Onların gönüllerinde daima şeytan dimdik duruyor.

Şaki (Yol kesen, haydut) kimseler, kovulmuş şeytana yenilmişlerdir.

Veliler, Rahman (Bütün yaratıklara rızıklarını veren, her an bütün mahlûkat hakkında hayır ve rahmet irade buyuran, bütün mahlûkatına sayısız nimetler veren. Nizam ve adalet sahibi Allah) ve Rahim (Rahmet edici, merhamet eyleyen, muhafaza eden, bağışlayan. Rahmet ve merhamet sahibi, şefkat eden, günahları örten, affeden Allah) olan Allah’ın sevgilileridirler.
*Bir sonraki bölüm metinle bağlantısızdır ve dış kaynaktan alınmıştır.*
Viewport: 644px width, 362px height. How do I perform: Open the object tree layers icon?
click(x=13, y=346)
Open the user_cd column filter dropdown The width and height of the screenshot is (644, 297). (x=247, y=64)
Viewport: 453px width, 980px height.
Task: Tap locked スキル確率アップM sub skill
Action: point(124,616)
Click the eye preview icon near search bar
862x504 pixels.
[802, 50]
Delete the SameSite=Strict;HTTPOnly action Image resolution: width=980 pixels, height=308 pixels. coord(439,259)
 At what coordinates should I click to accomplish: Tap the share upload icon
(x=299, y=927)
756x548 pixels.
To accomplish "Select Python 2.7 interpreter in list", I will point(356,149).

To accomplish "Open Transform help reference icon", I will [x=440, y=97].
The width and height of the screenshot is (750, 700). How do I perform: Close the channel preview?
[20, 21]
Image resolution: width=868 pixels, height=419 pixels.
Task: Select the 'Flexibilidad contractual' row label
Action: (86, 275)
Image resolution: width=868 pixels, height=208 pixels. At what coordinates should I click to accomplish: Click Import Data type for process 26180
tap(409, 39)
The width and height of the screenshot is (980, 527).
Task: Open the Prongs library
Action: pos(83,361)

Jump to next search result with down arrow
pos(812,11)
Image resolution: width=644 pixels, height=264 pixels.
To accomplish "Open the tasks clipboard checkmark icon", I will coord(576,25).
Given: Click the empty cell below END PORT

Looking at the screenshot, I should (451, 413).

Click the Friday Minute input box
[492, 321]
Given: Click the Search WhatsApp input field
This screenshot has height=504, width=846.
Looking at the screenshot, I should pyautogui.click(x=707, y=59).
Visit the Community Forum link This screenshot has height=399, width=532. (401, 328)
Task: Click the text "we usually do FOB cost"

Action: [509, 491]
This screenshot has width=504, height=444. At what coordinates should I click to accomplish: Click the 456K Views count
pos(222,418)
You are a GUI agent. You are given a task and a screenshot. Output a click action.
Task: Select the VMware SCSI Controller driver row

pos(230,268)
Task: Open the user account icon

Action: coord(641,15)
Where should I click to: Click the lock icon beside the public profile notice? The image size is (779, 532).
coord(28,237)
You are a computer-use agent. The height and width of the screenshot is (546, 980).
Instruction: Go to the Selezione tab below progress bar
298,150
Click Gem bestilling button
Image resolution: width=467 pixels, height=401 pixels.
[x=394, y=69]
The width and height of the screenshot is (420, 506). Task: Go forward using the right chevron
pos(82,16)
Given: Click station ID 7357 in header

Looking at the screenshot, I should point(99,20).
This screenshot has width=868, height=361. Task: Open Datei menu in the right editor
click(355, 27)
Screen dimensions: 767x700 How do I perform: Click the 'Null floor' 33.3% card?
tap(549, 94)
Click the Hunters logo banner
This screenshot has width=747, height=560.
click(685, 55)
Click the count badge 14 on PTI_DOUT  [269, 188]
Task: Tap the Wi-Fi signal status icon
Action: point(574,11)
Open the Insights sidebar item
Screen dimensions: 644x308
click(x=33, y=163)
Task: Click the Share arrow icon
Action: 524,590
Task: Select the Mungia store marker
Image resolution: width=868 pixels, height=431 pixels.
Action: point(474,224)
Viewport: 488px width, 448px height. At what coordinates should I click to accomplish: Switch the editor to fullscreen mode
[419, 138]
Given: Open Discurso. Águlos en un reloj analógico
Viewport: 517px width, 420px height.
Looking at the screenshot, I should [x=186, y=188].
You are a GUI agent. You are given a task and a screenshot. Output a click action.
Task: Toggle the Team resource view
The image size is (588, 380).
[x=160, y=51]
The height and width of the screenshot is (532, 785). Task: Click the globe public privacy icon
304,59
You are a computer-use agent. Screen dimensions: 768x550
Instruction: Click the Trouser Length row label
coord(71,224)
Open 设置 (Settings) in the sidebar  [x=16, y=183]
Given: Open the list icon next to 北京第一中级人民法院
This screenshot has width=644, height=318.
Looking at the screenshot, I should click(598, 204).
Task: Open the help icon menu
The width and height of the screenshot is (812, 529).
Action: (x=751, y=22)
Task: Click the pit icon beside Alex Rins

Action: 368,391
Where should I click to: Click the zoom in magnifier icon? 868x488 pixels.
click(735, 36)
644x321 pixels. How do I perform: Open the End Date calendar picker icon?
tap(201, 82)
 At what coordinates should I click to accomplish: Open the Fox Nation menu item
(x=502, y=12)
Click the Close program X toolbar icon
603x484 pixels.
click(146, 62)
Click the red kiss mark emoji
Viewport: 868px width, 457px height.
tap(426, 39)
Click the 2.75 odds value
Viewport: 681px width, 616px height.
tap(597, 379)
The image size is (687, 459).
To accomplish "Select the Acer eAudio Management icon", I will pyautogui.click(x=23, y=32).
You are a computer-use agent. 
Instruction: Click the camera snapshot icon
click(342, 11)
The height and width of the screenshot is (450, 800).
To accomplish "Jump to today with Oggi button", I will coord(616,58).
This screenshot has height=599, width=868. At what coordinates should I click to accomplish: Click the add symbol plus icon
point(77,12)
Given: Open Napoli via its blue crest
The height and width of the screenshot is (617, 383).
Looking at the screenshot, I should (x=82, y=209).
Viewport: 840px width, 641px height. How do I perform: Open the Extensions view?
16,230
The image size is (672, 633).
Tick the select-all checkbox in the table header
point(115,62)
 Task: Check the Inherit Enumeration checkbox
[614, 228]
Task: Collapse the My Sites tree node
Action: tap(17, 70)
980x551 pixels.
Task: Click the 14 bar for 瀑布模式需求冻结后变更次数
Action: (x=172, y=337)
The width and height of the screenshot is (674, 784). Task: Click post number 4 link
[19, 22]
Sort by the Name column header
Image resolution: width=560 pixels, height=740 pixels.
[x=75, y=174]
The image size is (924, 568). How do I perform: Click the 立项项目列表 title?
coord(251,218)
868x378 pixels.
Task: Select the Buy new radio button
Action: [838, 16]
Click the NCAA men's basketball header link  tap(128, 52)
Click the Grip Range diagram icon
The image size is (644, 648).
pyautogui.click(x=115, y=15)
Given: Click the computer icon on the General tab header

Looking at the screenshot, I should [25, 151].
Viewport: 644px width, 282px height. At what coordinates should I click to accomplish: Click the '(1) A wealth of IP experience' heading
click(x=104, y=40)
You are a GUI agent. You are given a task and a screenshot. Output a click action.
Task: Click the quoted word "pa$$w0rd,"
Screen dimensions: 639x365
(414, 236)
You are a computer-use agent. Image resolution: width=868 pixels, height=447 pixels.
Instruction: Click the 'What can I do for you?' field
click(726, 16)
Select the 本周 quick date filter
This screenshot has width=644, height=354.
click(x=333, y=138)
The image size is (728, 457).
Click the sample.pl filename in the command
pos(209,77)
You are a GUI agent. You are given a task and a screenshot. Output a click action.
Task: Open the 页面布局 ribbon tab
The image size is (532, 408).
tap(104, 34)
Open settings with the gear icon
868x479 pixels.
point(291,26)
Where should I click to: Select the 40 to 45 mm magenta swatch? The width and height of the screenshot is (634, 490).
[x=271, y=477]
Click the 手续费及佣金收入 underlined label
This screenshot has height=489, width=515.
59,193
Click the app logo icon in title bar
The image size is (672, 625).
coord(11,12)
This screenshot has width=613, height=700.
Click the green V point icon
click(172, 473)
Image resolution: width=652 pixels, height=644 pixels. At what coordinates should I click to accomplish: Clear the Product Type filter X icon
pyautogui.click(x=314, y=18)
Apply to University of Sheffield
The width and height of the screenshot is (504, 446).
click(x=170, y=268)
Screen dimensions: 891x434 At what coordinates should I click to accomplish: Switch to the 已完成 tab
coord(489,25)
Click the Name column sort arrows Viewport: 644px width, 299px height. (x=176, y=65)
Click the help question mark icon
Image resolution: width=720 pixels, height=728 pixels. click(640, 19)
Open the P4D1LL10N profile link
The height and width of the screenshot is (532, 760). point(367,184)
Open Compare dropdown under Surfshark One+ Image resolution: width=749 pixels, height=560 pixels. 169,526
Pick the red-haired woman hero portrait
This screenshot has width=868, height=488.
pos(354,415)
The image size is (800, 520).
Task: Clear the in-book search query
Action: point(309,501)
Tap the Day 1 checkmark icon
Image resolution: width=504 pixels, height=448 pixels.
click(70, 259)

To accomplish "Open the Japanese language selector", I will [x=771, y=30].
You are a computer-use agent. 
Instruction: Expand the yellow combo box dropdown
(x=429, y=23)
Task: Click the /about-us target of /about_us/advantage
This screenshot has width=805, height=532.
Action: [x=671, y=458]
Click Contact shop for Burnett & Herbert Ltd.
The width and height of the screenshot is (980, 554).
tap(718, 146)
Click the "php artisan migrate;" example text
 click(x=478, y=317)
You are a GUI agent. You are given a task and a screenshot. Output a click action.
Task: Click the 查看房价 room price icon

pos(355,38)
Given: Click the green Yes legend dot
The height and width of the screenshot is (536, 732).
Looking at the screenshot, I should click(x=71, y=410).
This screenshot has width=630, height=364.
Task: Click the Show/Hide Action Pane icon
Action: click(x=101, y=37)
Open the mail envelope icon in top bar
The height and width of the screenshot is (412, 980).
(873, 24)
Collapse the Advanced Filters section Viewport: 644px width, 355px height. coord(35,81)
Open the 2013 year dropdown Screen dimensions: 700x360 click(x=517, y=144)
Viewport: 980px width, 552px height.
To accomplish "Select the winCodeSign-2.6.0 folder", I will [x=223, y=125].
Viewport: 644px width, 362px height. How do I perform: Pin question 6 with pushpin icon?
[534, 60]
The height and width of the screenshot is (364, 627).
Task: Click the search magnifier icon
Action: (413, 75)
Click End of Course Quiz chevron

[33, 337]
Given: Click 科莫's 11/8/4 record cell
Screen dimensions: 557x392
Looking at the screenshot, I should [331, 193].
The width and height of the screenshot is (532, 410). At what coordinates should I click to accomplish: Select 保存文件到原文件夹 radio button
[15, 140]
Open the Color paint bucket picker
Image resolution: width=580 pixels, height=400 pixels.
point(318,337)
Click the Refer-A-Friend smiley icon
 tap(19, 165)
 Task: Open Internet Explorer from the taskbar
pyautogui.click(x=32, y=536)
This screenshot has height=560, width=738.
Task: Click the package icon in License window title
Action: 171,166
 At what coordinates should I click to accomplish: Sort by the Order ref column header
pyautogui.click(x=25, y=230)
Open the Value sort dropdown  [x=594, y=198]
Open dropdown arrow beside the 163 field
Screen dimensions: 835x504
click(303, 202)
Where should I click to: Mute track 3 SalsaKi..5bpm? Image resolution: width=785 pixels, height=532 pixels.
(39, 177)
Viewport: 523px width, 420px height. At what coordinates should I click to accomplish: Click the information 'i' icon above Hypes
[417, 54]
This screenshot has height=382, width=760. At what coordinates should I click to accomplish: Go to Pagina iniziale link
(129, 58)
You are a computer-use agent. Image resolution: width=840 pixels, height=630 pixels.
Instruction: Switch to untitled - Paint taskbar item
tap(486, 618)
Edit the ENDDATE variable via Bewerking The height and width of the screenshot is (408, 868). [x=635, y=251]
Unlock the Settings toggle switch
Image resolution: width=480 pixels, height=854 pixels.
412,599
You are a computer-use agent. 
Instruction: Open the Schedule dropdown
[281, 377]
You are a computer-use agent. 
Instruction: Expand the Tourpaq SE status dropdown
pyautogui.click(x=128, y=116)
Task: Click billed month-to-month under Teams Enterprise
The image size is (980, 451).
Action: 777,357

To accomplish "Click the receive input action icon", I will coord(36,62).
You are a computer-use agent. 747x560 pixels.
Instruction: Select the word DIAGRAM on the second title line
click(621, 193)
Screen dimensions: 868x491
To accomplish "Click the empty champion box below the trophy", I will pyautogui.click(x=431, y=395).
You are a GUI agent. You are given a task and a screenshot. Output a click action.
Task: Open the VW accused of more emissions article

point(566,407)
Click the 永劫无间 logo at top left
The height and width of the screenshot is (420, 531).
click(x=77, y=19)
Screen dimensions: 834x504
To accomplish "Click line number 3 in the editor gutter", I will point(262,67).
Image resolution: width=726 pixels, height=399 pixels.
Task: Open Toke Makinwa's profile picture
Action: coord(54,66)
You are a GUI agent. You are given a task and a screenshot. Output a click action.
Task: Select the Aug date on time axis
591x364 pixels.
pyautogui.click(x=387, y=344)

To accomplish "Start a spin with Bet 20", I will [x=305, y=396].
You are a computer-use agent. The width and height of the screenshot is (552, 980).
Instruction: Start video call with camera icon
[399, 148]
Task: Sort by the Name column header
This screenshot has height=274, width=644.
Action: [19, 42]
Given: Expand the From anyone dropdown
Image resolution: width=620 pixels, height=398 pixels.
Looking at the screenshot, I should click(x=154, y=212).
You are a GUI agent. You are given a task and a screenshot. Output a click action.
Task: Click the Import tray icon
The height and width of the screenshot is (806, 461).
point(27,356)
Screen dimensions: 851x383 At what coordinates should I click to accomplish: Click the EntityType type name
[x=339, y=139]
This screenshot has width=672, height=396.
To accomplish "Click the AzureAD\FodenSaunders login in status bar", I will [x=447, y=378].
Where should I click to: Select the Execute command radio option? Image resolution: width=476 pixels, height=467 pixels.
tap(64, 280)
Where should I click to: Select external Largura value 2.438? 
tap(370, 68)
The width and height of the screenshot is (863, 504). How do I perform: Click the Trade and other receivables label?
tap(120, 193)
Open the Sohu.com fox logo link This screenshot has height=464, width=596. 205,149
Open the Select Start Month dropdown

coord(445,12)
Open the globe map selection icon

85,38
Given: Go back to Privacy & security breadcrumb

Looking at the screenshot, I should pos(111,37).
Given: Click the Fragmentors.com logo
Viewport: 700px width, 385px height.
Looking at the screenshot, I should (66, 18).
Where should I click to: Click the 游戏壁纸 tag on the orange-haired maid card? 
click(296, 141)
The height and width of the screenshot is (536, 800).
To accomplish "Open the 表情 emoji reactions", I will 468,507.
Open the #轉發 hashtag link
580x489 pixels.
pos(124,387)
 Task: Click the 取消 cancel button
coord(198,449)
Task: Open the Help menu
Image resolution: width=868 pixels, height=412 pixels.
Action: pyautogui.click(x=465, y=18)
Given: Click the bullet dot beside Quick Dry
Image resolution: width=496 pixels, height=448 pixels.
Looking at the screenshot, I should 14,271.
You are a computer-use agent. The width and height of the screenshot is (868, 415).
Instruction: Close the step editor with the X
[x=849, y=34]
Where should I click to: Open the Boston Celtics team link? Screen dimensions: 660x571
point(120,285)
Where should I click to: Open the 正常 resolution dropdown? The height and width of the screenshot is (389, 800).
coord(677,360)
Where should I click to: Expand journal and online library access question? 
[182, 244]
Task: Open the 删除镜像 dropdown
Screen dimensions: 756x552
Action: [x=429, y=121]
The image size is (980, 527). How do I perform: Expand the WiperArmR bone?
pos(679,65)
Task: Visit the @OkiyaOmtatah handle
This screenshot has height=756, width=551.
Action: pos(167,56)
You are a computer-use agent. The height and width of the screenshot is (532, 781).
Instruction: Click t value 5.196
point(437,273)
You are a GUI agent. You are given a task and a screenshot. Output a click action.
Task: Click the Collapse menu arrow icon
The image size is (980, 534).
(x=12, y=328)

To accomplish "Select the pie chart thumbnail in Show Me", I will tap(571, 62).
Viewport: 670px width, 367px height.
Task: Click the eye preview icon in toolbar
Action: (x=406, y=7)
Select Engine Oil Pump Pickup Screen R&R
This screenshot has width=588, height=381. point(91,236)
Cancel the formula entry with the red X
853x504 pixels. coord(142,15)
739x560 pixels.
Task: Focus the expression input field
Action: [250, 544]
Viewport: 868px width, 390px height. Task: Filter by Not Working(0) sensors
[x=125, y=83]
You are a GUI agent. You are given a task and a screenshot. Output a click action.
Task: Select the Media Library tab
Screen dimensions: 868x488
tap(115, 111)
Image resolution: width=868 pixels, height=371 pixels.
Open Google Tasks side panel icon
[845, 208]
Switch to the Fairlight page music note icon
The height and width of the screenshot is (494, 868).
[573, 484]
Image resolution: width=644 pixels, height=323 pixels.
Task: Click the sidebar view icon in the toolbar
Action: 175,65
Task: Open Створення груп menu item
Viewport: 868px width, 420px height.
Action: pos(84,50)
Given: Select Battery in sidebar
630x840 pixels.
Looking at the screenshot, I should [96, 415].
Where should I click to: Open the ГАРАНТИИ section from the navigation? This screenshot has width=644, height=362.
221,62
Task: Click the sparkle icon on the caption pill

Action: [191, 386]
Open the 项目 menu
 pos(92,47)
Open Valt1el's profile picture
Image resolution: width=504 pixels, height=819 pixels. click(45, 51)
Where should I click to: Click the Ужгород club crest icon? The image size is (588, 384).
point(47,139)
Tanrı adamları, zevk ve şevk ile dolu ve peygamberimiz Cenab-ı Mustafa’nın temiz dininde ibadetleriyle sarhoşturlar.

Bütün pis ve haram şeylerden vazgeçmişlerdir.
Her yemekten onların nasipleri temiz ve helaldir.

                                            ***
Neler öğrendik:
1.    İçimizdeki özün büyüyüp meye ermesi için yaşamımızın her anına zevkin hakim olması, her yaptığımızın zevkle olması gerektiğini öğrendik.
2.    Zevk ile çalışmanın nasıl yapıldığını Peygamberimizden, velilerden temiz olmayı ve temizlik içinde Allah’ın emirlerini yerine getirmemiz gerektiğini öğrendik.
                                               *                                      
İşte böyle yaren,
Allah’ın sevgili kulu olmak için Allah’ın sevgili kullarından öğrenmemiz gerekmektedir.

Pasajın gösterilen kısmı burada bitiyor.